Activity:
When you return the entries, keep every word and mark exactly as it is.

↓

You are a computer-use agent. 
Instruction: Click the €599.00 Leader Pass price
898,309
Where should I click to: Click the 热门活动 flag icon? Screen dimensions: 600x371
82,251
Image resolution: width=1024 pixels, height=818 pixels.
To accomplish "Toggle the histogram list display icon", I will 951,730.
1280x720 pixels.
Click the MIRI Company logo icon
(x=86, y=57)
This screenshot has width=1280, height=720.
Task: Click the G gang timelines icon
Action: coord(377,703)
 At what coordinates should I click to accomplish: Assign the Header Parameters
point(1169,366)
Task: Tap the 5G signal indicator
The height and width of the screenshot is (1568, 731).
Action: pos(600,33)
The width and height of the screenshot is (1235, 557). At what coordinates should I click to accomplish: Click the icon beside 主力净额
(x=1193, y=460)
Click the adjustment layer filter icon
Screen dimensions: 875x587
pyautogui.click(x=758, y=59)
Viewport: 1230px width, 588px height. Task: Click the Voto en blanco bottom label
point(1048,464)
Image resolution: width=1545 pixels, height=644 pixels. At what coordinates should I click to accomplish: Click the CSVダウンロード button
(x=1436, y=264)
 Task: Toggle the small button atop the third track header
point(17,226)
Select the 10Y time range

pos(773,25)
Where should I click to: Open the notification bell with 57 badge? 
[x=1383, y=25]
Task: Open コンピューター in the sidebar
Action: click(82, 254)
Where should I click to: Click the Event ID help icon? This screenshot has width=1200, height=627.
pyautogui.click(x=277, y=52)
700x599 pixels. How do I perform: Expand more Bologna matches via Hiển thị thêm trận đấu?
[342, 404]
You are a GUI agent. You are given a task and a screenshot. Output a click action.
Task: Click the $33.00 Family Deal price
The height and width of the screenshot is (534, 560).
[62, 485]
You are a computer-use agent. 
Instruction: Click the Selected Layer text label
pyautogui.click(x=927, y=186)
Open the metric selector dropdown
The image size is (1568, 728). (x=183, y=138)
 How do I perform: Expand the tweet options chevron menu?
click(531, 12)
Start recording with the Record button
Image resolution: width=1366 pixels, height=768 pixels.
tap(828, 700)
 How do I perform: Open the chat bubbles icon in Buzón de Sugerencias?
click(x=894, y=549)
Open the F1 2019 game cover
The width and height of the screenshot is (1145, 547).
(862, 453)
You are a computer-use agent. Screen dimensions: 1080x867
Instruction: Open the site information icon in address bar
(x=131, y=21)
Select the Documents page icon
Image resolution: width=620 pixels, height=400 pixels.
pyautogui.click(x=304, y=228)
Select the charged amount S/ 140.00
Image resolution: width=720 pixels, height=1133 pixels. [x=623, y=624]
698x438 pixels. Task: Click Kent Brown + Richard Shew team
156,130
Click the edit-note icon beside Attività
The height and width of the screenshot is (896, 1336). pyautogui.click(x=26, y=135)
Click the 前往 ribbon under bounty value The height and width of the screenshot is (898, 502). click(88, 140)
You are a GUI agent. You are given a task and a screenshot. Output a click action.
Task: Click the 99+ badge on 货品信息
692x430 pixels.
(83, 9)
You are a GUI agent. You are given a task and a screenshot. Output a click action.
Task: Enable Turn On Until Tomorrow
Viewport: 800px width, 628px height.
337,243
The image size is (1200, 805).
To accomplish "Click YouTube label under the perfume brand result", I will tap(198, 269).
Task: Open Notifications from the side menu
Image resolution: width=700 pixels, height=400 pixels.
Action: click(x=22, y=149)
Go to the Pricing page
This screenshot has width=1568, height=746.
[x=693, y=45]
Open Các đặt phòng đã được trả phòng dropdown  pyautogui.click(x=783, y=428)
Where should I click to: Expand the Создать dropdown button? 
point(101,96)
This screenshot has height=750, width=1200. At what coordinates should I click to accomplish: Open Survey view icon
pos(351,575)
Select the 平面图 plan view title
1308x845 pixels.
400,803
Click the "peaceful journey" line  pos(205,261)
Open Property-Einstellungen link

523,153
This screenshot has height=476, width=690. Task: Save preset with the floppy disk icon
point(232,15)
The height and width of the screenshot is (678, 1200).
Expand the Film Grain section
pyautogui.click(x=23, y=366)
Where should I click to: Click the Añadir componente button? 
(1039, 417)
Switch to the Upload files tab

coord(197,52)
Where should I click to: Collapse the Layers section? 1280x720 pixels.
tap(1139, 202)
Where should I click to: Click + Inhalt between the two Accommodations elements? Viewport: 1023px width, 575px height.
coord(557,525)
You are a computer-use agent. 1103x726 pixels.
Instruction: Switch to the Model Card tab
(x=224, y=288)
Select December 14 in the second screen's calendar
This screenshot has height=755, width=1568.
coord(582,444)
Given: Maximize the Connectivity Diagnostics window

↑

Finished task:
You are a computer-use agent. 
Instruction: Click the €599.00 Leader Pass price
898,309
Where should I click to: Click the 热门活动 flag icon? Screen dimensions: 600x371
82,251
Image resolution: width=1024 pixels, height=818 pixels.
To accomplish "Toggle the histogram list display icon", I will 951,730.
1280x720 pixels.
Click the MIRI Company logo icon
(x=86, y=57)
This screenshot has width=1280, height=720.
Task: Click the G gang timelines icon
Action: coord(377,703)
 At what coordinates should I click to accomplish: Assign the Header Parameters
point(1169,366)
Task: Tap the 5G signal indicator
The height and width of the screenshot is (1568, 731).
Action: pos(600,33)
The width and height of the screenshot is (1235, 557). At what coordinates should I click to accomplish: Click the icon beside 主力净额
(x=1193, y=460)
Click the adjustment layer filter icon
Screen dimensions: 875x587
pyautogui.click(x=758, y=59)
Viewport: 1230px width, 588px height. Task: Click the Voto en blanco bottom label
point(1048,464)
Image resolution: width=1545 pixels, height=644 pixels. At what coordinates should I click to accomplish: Click the CSVダウンロード button
(x=1436, y=264)
 Task: Toggle the small button atop the third track header
point(17,226)
Select the 10Y time range

pos(773,25)
Where should I click to: Open the notification bell with 57 badge? 
[x=1383, y=25]
Task: Open コンピューター in the sidebar
Action: click(82, 254)
Where should I click to: Click the Event ID help icon? This screenshot has width=1200, height=627.
pyautogui.click(x=277, y=52)
700x599 pixels. How do I perform: Expand more Bologna matches via Hiển thị thêm trận đấu?
[342, 404]
You are a GUI agent. You are given a task and a screenshot. Output a click action.
Task: Click the $33.00 Family Deal price
The height and width of the screenshot is (534, 560).
[62, 485]
You are a computer-use agent. 
Instruction: Click the Selected Layer text label
pyautogui.click(x=927, y=186)
Open the metric selector dropdown
The image size is (1568, 728). (x=183, y=138)
 How do I perform: Expand the tweet options chevron menu?
click(531, 12)
Start recording with the Record button
Image resolution: width=1366 pixels, height=768 pixels.
tap(828, 700)
 How do I perform: Open the chat bubbles icon in Buzón de Sugerencias?
click(x=894, y=549)
Open the F1 2019 game cover
The width and height of the screenshot is (1145, 547).
(862, 453)
You are a computer-use agent. Screen dimensions: 1080x867
Instruction: Open the site information icon in address bar
(x=131, y=21)
Select the Documents page icon
Image resolution: width=620 pixels, height=400 pixels.
pyautogui.click(x=304, y=228)
Select the charged amount S/ 140.00
Image resolution: width=720 pixels, height=1133 pixels. [x=623, y=624]
698x438 pixels. Task: Click Kent Brown + Richard Shew team
156,130
Click the edit-note icon beside Attività
The height and width of the screenshot is (896, 1336). pyautogui.click(x=26, y=135)
Click the 前往 ribbon under bounty value The height and width of the screenshot is (898, 502). click(88, 140)
You are a GUI agent. You are given a task and a screenshot. Output a click action.
Task: Click the 99+ badge on 货品信息
692x430 pixels.
(83, 9)
You are a GUI agent. You are given a task and a screenshot. Output a click action.
Task: Enable Turn On Until Tomorrow
Viewport: 800px width, 628px height.
337,243
The image size is (1200, 805).
To accomplish "Click YouTube label under the perfume brand result", I will tap(198, 269).
Task: Open Notifications from the side menu
Image resolution: width=700 pixels, height=400 pixels.
Action: click(x=22, y=149)
Go to the Pricing page
This screenshot has width=1568, height=746.
[x=693, y=45]
Open Các đặt phòng đã được trả phòng dropdown  pyautogui.click(x=783, y=428)
Where should I click to: Expand the Создать dropdown button? 
point(101,96)
This screenshot has height=750, width=1200. At what coordinates should I click to accomplish: Open Survey view icon
pos(351,575)
Select the 平面图 plan view title
1308x845 pixels.
400,803
Click the "peaceful journey" line  pos(205,261)
Open Property-Einstellungen link

523,153
This screenshot has height=476, width=690. Task: Save preset with the floppy disk icon
point(232,15)
The height and width of the screenshot is (678, 1200).
Expand the Film Grain section
pyautogui.click(x=23, y=366)
Where should I click to: Click the Añadir componente button? 
(1039, 417)
Switch to the Upload files tab

coord(197,52)
Where should I click to: Collapse the Layers section? 1280x720 pixels.
tap(1139, 202)
Where should I click to: Click + Inhalt between the two Accommodations elements? Viewport: 1023px width, 575px height.
coord(557,525)
You are a computer-use agent. 1103x726 pixels.
Instruction: Switch to the Model Card tab
(x=224, y=288)
Select December 14 in the second screen's calendar
This screenshot has height=755, width=1568.
coord(582,444)
Given: Maximize the Connectivity Diagnostics window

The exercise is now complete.